Polycarpus dengan bangga mati demi iman yang telah ia adopsi melalui pemikiran yang memang layak. Silsilahnya sebagai seorang pemimpin Kristen sangat sempurna. Dia telah belajar iman dari salah satu rasul Tuhan. Dia telah bertemu dengan uskup Antiokhia yang terkenal, St. Ignatius, ketika Ignatius melewati Smyrna di jalan menuju hukuman mati di Roma. Satu dari tujuh surat terkenal Santo Ignatius bahkan ditujukan kepada Polycarp. Polycarpus, Santo Irenaeus dari Lyon memberi tahu kita, bahkan melakukan perjalanan ke Roma untuk bertemu Paus mengenai masalah kencan Paskah. Irenaeus sudah tahu dan belajar dari Polycarp ketika Irenaeus masih kecil di Asia Kecil. Surat Polycarp sendiri kepada orang Filipi dibacakan di gereja-gereja di Asia seolah-olah itu bagian dari Kitab Suci, setidaknya sampai abad keempat.

Adalah lelaki berambut abu-abu yang mulia ini, saksi hidup terakhir dari zaman apostolik, yang tangannya diikat di belakangnya ke tiang dan yang berdiri "seperti seekor domba jantan yang kuat" sementara ribuan orang berseru meminta darahnya. Uskup Polycarp dengan anggun menerima apa yang tidak dicari secara aktif. Tubuhnya dibakar setelah kematiannya dan umat beriman memelihara tulangnya, contoh pertama peninggalan itu sangat tersanjung. Beberapa tahun setelah kematian Policarpo, seorang pria dari Smyrna bernama Pionio menjadi martir karena mengamati kemartiran San Policarpo. Justru dengan cara ini ditambahkan, satu demi satu, hubungan dengan rantai iman yang meluas selama berabad-abad hingga saat ini, di mana kita sekarang menghormati San Policarpo seolah-olah kita duduk dalam jangkauan aksi di stadion yang hari yang menentukan.

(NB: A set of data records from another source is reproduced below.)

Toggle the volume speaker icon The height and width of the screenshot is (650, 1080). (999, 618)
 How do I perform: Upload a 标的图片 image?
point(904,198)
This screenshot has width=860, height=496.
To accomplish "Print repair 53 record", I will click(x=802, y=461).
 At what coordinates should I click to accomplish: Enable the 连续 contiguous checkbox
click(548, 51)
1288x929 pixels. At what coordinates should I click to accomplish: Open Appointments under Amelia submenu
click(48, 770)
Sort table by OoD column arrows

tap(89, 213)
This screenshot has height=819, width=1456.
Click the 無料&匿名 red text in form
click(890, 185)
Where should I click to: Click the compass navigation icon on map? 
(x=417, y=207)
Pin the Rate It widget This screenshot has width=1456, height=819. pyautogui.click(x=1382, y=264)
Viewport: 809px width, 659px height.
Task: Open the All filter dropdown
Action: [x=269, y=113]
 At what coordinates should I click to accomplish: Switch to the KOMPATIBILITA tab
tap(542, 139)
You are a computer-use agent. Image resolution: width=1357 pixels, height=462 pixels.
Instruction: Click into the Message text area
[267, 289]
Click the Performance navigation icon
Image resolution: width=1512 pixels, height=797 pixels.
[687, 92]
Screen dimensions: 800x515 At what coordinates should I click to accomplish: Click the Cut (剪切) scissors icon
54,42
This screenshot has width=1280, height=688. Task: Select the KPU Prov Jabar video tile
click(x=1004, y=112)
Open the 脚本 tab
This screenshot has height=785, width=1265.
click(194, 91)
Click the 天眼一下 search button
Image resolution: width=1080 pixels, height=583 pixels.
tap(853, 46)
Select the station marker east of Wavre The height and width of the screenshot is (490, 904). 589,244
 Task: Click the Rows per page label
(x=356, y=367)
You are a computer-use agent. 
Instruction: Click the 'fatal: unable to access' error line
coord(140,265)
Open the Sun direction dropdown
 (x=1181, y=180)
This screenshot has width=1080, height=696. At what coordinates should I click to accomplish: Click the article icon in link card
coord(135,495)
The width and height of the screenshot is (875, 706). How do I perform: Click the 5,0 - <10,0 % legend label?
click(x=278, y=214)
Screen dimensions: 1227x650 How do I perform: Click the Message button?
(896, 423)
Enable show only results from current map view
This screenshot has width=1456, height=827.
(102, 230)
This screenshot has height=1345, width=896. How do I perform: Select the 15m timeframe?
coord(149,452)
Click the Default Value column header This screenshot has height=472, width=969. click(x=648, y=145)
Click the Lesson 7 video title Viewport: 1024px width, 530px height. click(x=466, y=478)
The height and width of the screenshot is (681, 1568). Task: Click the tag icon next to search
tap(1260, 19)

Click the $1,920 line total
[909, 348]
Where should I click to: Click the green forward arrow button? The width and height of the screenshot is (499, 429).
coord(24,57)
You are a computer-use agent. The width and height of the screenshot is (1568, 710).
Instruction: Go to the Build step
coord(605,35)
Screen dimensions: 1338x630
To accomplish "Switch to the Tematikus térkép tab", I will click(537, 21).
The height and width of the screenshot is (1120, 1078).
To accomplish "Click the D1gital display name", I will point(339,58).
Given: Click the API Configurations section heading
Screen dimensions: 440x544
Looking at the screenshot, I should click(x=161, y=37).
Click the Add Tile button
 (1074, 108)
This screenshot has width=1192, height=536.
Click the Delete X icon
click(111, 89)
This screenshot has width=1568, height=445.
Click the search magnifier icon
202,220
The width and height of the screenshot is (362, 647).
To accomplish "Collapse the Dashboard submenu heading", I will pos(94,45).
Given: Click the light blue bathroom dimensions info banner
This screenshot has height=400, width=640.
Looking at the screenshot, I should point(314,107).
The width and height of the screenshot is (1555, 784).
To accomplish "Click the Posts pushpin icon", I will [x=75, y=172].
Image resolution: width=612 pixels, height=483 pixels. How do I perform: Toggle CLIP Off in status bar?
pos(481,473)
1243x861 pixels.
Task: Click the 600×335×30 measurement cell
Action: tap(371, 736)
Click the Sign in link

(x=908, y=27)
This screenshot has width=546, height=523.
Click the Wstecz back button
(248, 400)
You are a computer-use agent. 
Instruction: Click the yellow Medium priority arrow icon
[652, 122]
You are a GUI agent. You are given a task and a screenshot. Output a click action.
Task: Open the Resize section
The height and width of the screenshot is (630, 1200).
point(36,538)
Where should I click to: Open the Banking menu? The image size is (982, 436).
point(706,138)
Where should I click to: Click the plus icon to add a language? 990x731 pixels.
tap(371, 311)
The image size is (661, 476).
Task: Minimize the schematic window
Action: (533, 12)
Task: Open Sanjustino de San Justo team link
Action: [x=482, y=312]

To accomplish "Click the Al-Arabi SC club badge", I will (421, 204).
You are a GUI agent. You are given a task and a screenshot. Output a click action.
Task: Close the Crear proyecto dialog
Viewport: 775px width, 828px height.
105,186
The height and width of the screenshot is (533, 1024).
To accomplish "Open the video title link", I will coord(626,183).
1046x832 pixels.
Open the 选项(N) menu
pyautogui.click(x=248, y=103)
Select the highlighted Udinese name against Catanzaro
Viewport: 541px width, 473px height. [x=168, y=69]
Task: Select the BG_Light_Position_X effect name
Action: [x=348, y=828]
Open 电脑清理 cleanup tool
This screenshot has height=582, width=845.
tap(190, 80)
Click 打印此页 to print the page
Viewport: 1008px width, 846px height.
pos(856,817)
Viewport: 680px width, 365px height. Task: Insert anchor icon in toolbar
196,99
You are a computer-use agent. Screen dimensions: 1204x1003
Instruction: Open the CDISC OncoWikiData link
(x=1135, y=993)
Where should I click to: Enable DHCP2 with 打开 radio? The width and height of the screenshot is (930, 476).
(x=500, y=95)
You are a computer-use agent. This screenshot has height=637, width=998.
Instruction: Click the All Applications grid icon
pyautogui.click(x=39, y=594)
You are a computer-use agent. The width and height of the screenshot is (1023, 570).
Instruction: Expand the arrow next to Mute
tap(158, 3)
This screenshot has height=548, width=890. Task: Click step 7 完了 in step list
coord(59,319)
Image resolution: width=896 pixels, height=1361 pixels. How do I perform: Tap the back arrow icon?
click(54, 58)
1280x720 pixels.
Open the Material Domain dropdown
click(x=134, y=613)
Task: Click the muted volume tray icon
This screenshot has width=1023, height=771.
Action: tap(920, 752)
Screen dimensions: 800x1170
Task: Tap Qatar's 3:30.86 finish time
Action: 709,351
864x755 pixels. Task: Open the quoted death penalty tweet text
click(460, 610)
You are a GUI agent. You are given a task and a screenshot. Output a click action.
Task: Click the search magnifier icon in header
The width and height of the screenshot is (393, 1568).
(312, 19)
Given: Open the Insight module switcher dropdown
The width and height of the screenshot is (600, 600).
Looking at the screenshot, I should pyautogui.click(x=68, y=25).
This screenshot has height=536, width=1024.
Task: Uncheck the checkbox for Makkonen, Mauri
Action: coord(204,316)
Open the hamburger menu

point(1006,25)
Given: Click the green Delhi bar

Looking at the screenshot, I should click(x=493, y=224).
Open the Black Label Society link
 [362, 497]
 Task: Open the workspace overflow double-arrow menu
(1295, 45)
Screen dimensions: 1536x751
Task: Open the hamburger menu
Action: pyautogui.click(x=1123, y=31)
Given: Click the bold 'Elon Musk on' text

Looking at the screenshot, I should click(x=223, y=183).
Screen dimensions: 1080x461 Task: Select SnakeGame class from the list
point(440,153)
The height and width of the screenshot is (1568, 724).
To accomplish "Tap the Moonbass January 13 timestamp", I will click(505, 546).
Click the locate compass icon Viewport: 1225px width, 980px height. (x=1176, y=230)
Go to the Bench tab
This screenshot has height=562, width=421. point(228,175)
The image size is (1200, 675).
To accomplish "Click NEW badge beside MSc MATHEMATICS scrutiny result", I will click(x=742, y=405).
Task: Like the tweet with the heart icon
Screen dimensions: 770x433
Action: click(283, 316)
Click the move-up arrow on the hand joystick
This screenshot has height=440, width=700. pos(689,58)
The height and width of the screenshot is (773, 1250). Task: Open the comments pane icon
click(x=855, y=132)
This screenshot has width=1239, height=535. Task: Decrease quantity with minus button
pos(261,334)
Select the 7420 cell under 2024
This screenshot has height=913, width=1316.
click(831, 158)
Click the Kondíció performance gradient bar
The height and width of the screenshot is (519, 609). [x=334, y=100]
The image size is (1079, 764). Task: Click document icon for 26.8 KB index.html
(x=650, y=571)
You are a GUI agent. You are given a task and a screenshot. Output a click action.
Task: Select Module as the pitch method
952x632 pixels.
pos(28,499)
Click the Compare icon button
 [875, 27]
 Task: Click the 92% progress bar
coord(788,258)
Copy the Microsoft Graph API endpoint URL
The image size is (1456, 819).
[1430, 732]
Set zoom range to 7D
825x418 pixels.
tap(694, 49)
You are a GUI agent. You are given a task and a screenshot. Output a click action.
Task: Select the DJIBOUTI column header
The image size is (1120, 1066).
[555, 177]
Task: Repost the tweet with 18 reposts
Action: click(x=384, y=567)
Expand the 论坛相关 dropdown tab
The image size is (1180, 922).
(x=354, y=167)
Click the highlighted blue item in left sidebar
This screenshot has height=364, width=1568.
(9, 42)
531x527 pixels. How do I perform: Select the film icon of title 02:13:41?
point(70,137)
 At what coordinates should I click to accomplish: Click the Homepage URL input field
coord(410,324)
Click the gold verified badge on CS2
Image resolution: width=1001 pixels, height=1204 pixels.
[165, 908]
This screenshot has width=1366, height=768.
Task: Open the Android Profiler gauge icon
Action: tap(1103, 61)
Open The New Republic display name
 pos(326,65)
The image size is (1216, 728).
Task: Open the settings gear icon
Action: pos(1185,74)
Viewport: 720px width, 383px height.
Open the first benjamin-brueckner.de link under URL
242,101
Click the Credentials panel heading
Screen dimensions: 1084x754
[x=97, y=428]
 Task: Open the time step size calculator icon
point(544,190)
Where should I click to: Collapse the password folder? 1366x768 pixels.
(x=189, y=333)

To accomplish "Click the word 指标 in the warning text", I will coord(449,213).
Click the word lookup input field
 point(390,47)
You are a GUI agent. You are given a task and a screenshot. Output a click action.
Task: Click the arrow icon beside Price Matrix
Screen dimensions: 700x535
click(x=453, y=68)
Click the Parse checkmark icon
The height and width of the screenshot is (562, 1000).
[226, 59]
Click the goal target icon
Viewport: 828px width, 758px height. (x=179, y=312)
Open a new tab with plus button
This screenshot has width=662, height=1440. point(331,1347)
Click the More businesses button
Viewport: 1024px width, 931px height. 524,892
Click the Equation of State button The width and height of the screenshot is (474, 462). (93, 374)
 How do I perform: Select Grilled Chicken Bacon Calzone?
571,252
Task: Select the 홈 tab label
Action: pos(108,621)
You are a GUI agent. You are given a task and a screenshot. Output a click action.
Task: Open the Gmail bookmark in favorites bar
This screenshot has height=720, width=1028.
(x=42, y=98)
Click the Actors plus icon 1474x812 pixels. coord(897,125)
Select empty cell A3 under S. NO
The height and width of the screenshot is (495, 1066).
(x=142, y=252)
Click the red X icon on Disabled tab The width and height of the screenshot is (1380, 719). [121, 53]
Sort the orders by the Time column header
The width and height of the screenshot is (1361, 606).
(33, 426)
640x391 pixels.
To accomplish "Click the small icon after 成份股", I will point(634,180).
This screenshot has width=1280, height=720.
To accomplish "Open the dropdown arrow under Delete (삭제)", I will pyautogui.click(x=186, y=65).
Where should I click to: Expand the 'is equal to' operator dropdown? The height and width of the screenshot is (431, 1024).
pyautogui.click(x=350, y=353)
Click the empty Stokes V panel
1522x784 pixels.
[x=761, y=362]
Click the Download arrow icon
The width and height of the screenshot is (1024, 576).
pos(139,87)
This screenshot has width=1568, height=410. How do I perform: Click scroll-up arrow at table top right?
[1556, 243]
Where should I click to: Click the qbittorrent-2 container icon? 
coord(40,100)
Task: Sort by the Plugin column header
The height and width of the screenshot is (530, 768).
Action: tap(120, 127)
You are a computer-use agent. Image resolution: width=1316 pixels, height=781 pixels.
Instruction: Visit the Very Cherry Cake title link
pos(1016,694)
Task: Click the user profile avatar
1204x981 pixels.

Martir agung San Policarpo, buat kami menjadi saksi yang kuat akan kebenaran dalam kata-kata dan perbuatan, sama seperti Anda menyaksikan kebenaran dalam hidup dan mati Anda. Melalui doa syafaat Anda, Anda membuat komitmen kami untuk agama kami yang tahan lama, sebuah proyek kehidupan, yang berlangsung sampai kehidupan iman kita berakhir dengan kematian iman.